Los suelos eran de tierra apisonada o mortero y únicamente el patio estaba pavimentado con losas de piedra. Las paredes recibían un simple enlucido o encalado. El mobiliario era muy escaso, podía transportarse de habitación en habitación y comprendía básicamente mesas, sillería, arcones, lámparas, braseros, hornillos y yacijas. Las colgaduras de tela que decoraban las paredes, las telas y cojines de sillas y divanes proporcionaban un ambiente cálido.
Algunas estancias que sólo tenían acceso desde la calle debían ser tiendas o talleres, donde solía trabajar el propietario de la casa. Las casas rurales tenían una disposición similar, aunque con instalaciones específicas (vallados, colmenas de barro, etc.), y muchas de ellas estaban dotadas de una torre que hacía las veces de almacén y defensa.

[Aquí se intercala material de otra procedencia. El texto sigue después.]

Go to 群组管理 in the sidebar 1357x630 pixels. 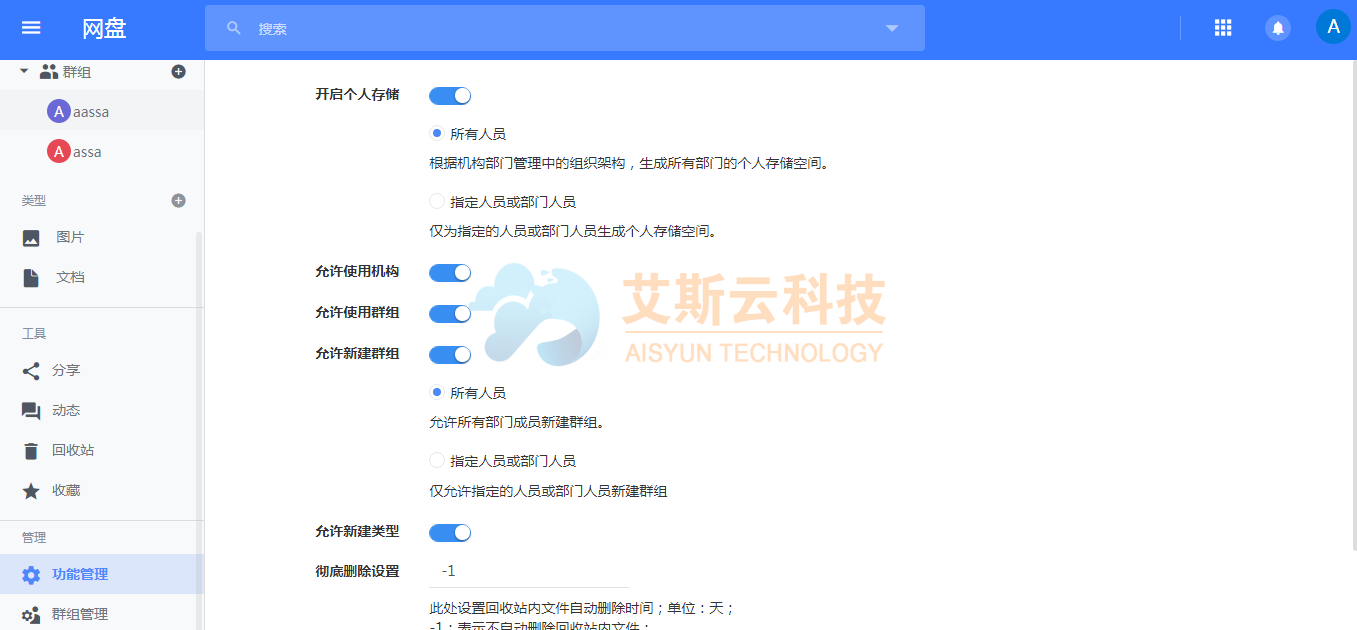click(x=80, y=614)
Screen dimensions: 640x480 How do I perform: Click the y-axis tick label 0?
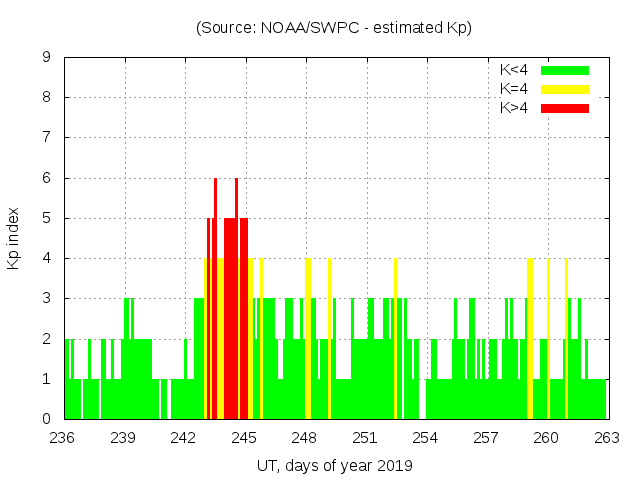[x=46, y=419]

A finales del siglo V y principios del IV podemos datar la introducción de importantes innovaciones: las casas se hicieron más espaciosas y lujosas (Dem., 23.206-208), el patio se convirtió en un peristilo rodeado de columnas (cfr. Platón, Protágoras, 314d), en las habitaciones principales comenzaron a emplearse suelos de mosaicos, normalmente de teselas negras y blancas, y apareció la pintura mural y el estuco de viva policromía, imitando manipostería y sillería isodómica.
Durante la época helenística las casas ricas se construyeron aún más amplias y opulentas y los mosaicos y las pinturas, ambos de profuso colorido, se hicieron más frecuentes.